Rab5 is a Ras-like small GTPase that regulates early events of endocytosis. Previous work indicates that two GTP-binding defective Rab5 mutants (Rab5:S34N and Rab5:N133I) are dominant inhibitors of endocytosis. In this report, we have initiated experiments to address the structural features necessary for the inhibitory activity of these two Rab5 mutants. Second-site mutations were introduced into Rab5:S34N and Rab5:N133I, respectively, and the resulting double mutants were expressed in cultured BHK-21 cells via a Sindbis virus expression vector. Endocytic activity of the cells was monitored by following the uptake of a fluid-phase endocytic marker (horseradish peroxidase). The effects of the Rab5 mutants on endosome fusion in vitro were also examined. Truncation of the C-terminal isoprenylation motif CCSN abolished the inhibitory activity of both Rab5:S34N and Rab5:N133I. The same held true when the secondary mutation was a substitution mutation (F57S) in the effector domain. Another substitution mutation in this region (I53A) had no effect on the inhibitory activity of either Rab5:S34N or Rab5:N133I. The final mutation (R81A) was created immediately downstream of the second GTP binding motif (WDTAGQER), i.e. in the loop 4 region based on the structural model of Ras.
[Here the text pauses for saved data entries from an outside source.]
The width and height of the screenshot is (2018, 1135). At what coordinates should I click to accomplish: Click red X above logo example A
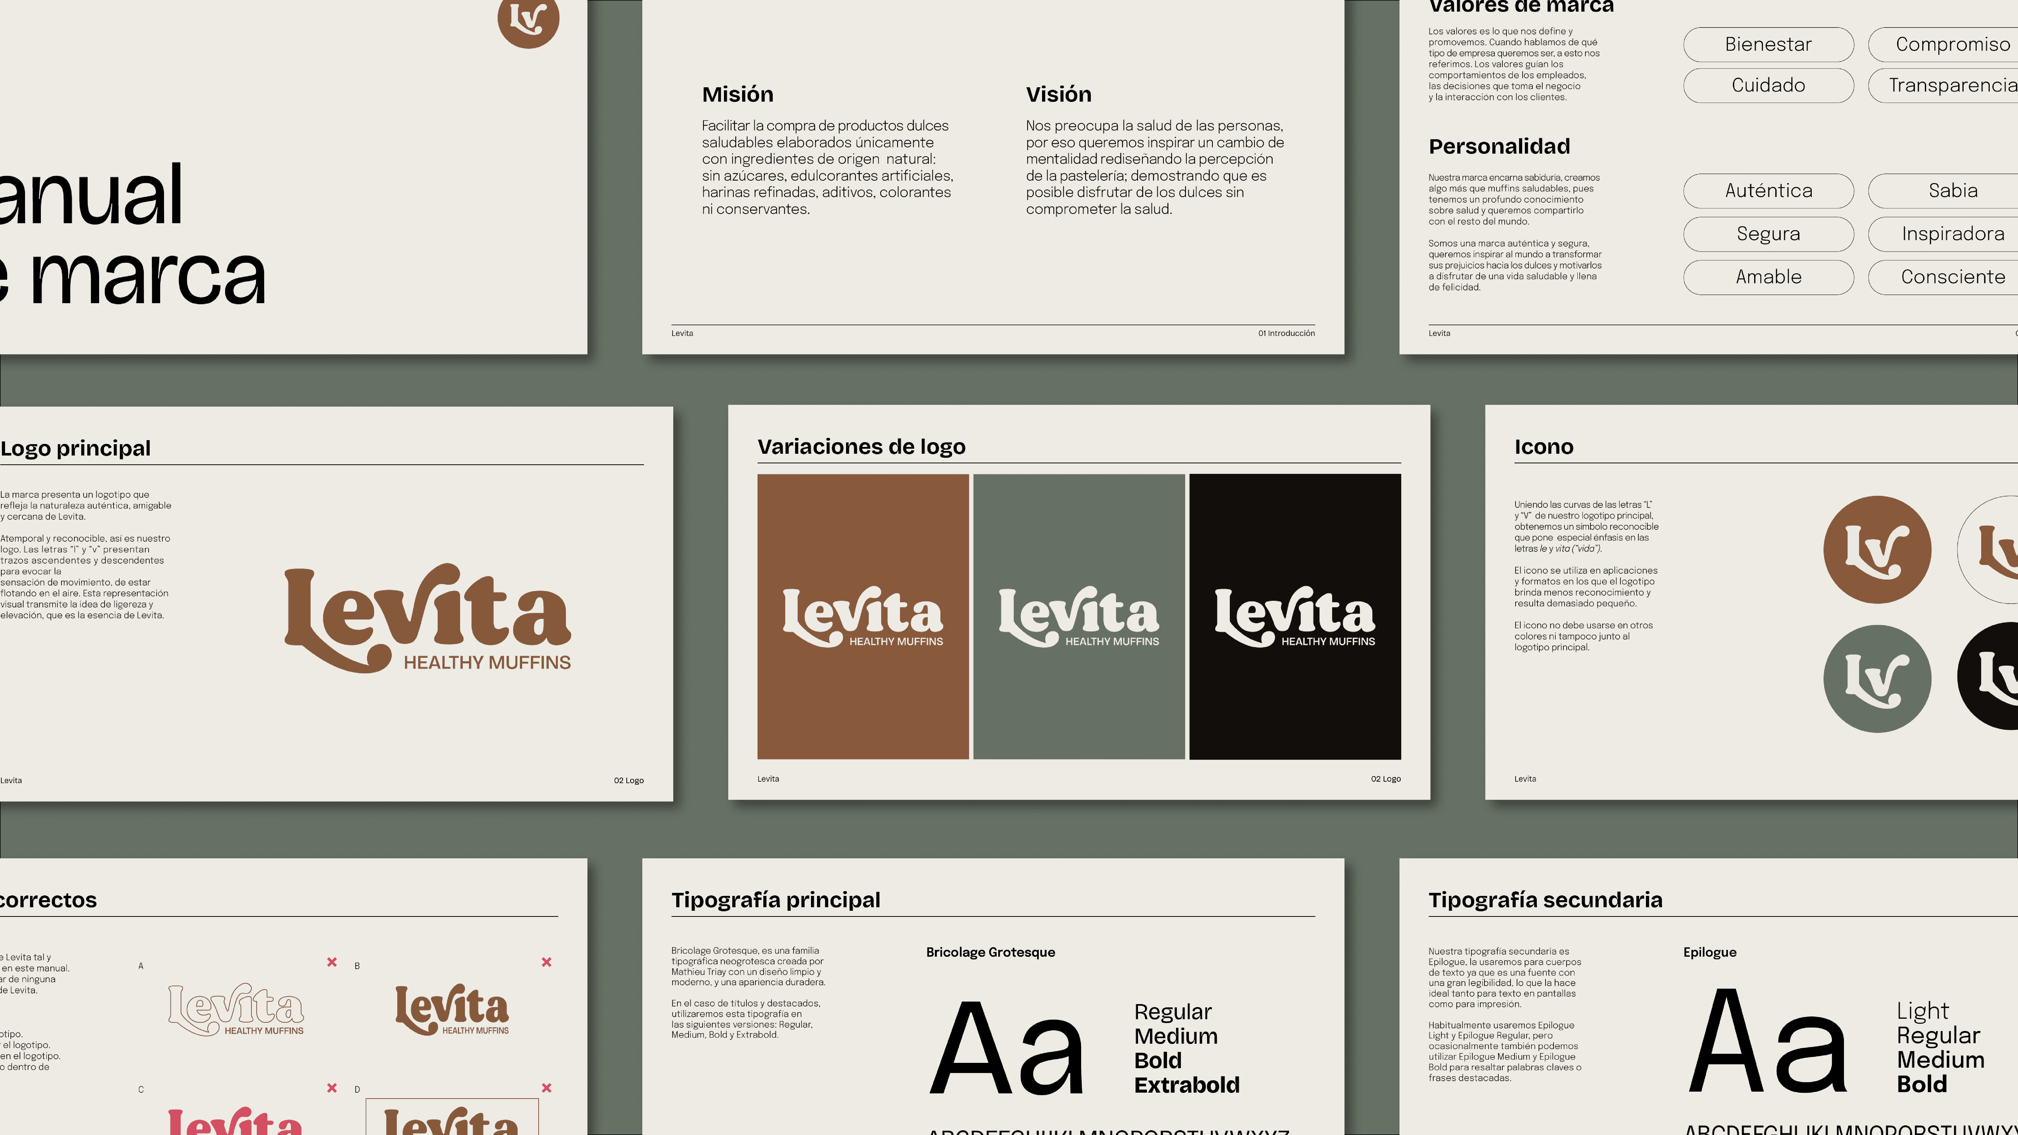coord(332,962)
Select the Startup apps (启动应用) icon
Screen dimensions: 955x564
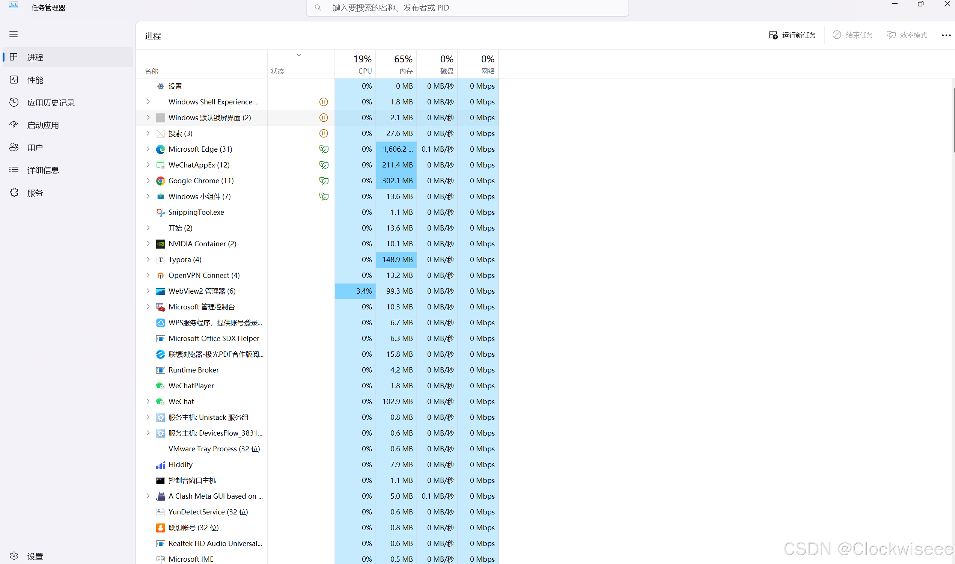pos(14,125)
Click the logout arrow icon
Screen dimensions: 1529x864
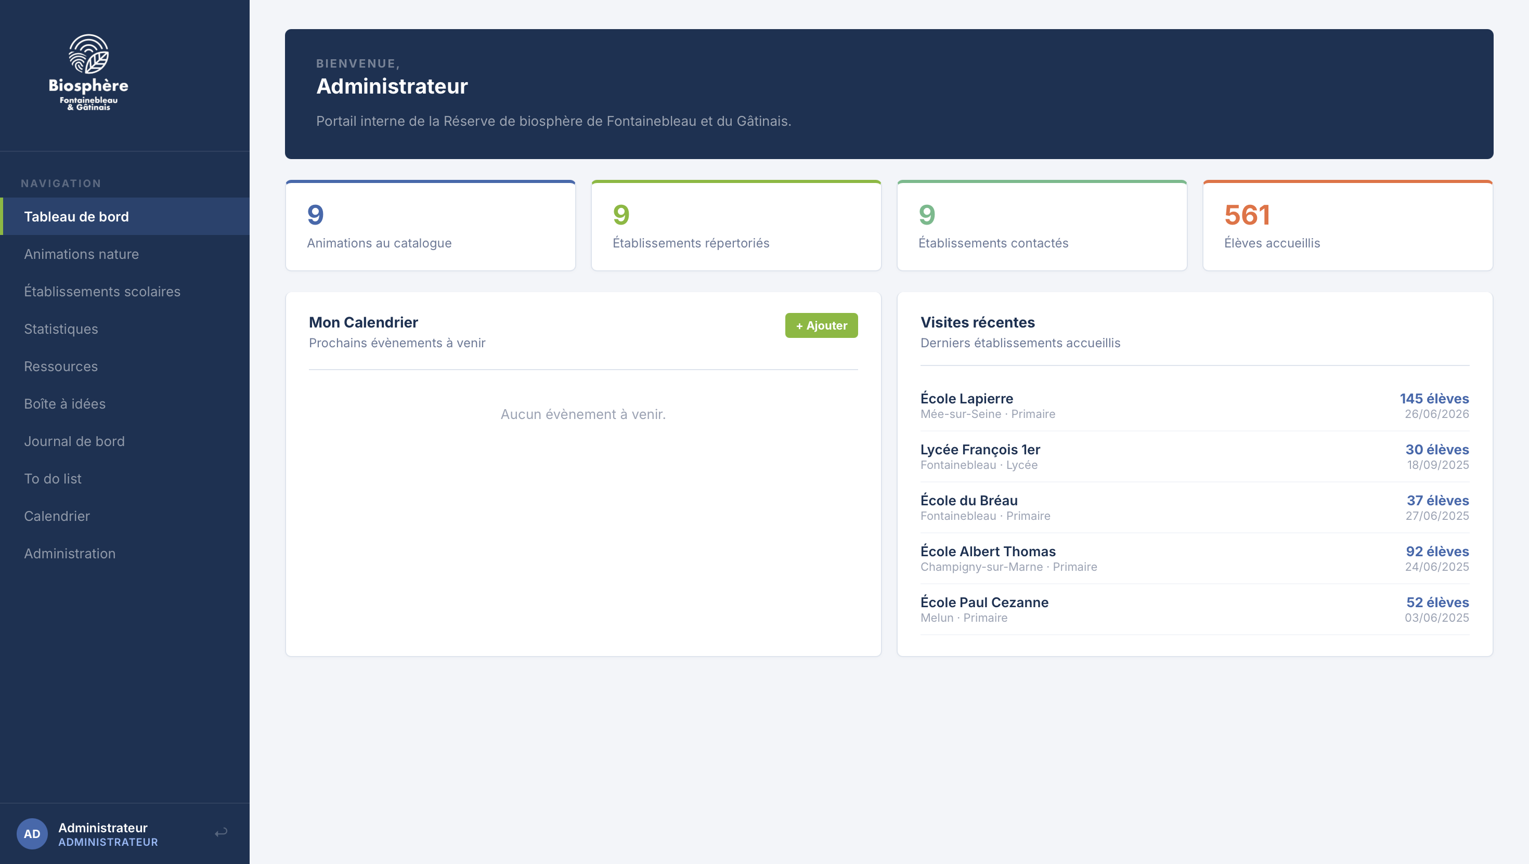coord(221,833)
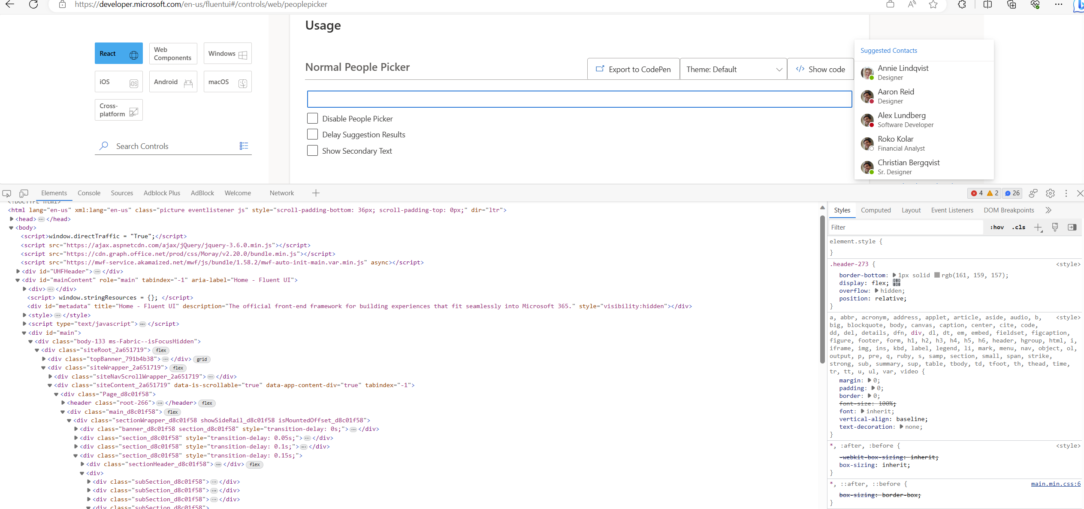1084x509 pixels.
Task: Open Copilot from the browser toolbar
Action: pos(1078,5)
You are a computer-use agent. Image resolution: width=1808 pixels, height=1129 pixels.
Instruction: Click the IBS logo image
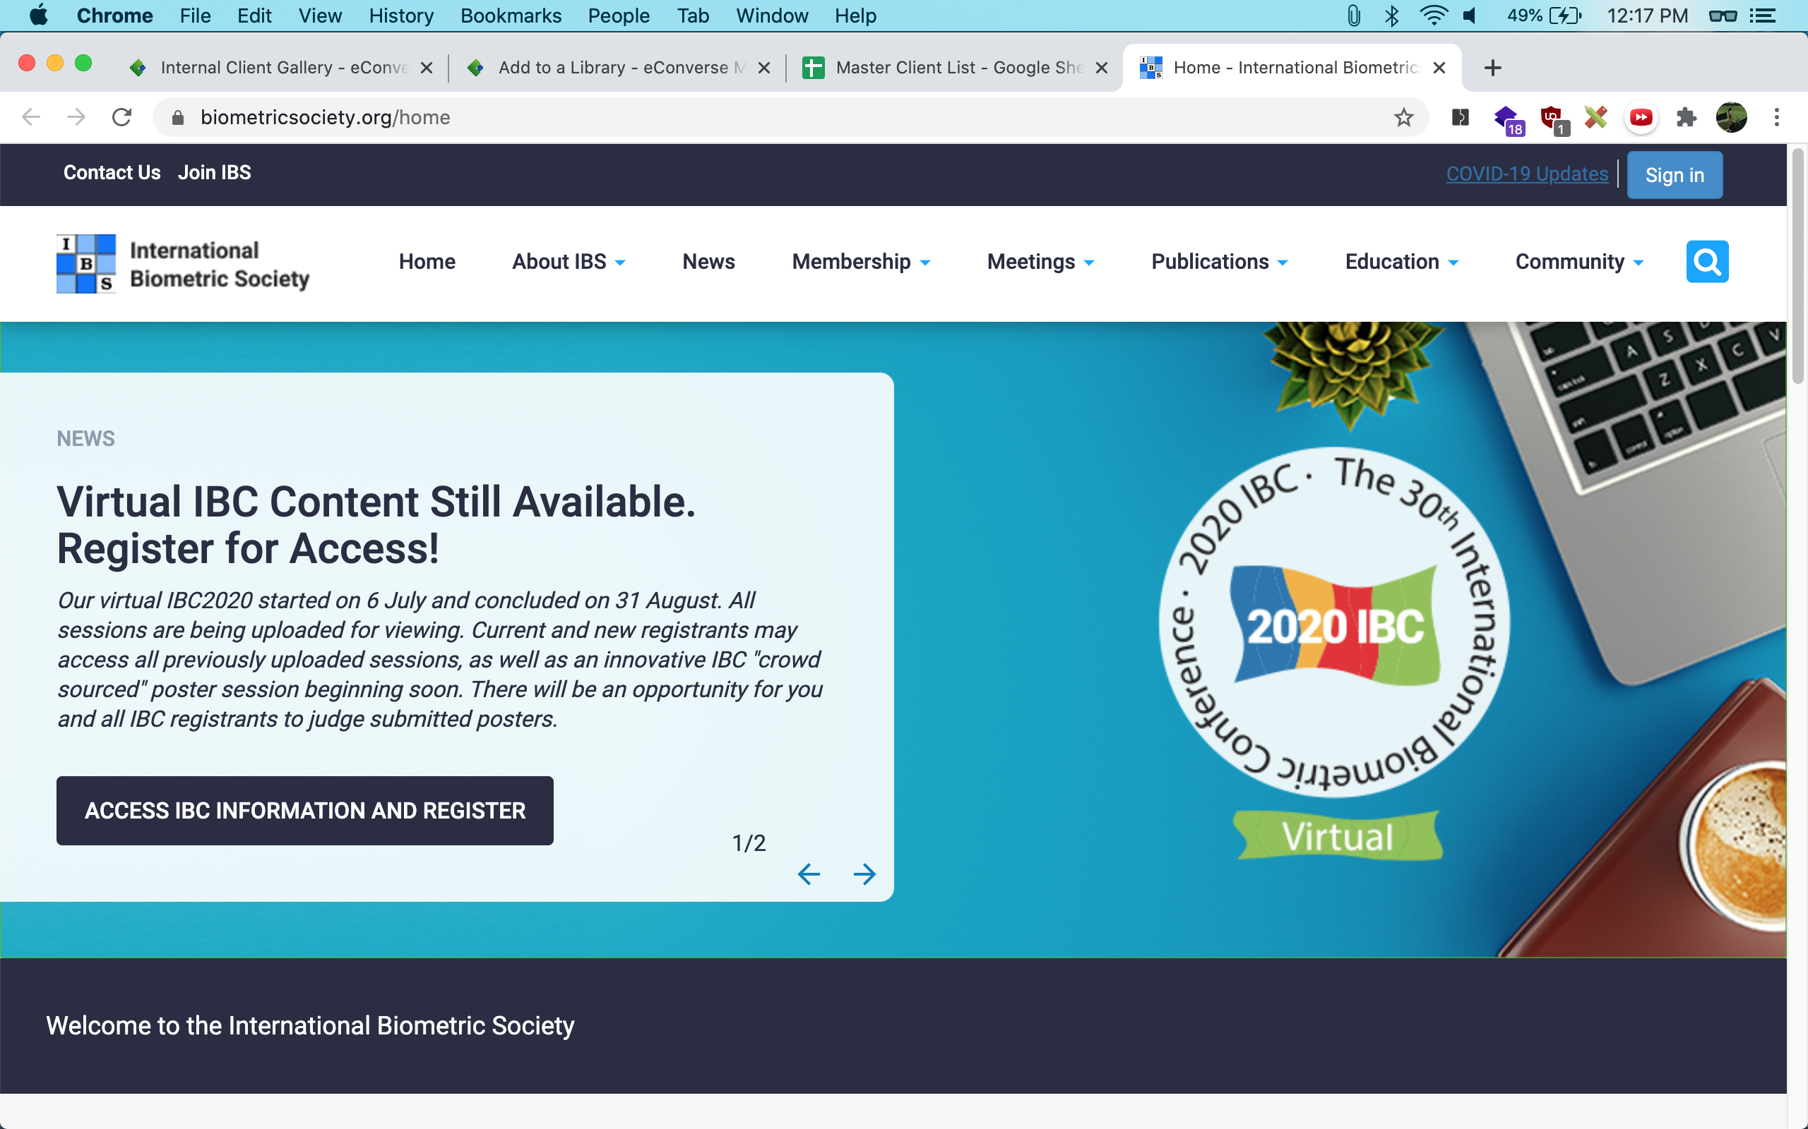point(86,264)
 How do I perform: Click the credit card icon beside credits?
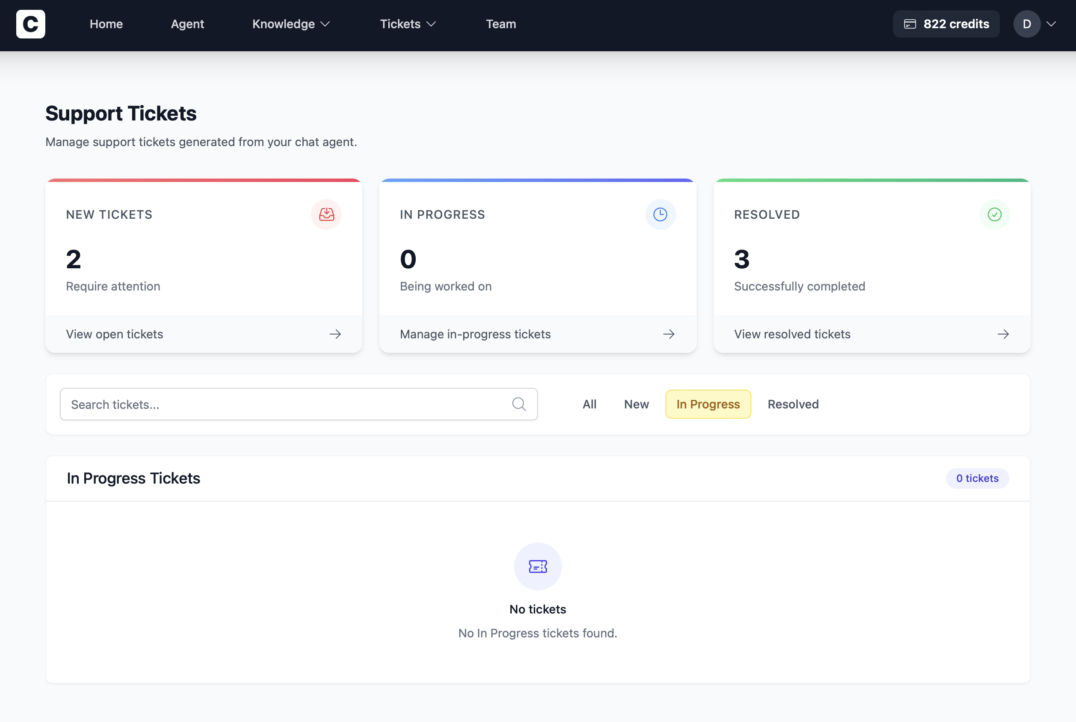910,24
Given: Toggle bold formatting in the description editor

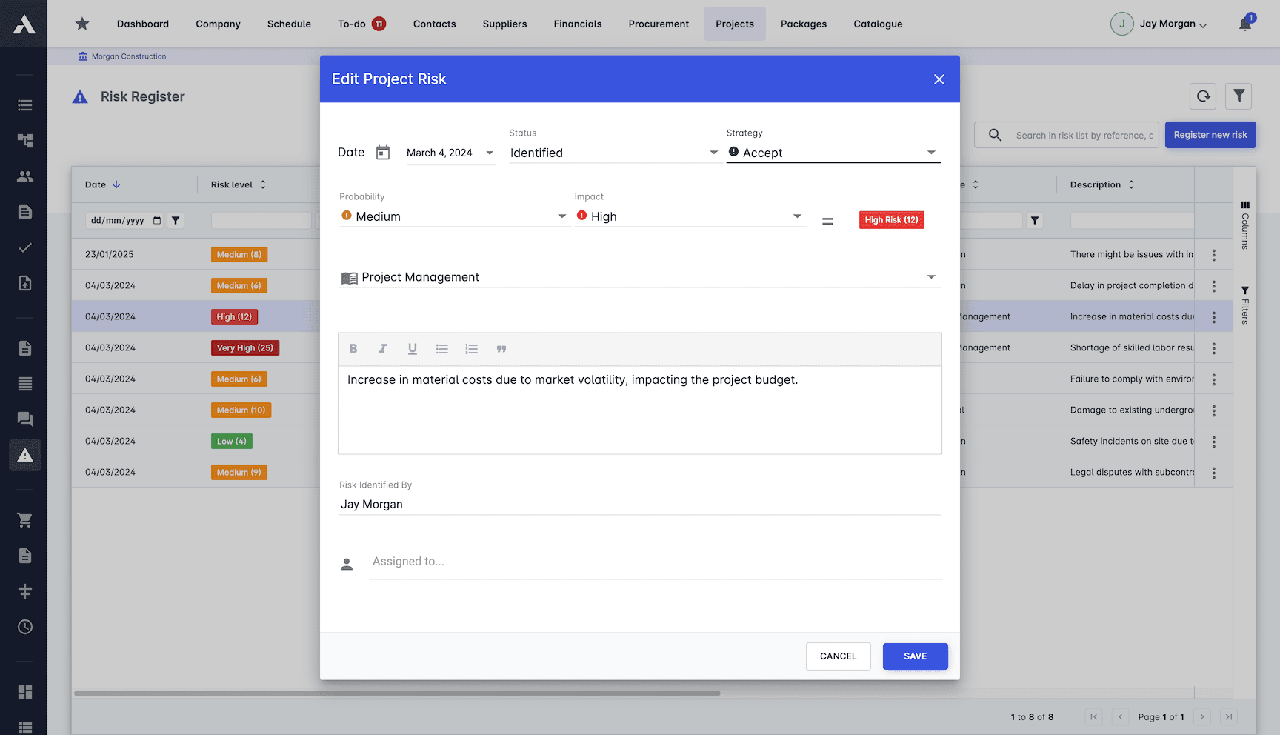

This mutation greatly decreased the isoprenylation of Rab5:N133I and its inhibitory activity on endocytosis. It is believed that Rab5 function requires protein-protein interactions with Rab5-specific regulators and effectors. Some of these interactions are disrupted by Rab5:S34N and Rab5:N133I. By analogy to Ras, both Rab5:S34N and Rab5:N133I are likely to sequester a Rab5-specific guanine nucleotide exchange factor. This interaction requires the effector domain Phe57 residue and C-terminal isoprenylation of Rab5.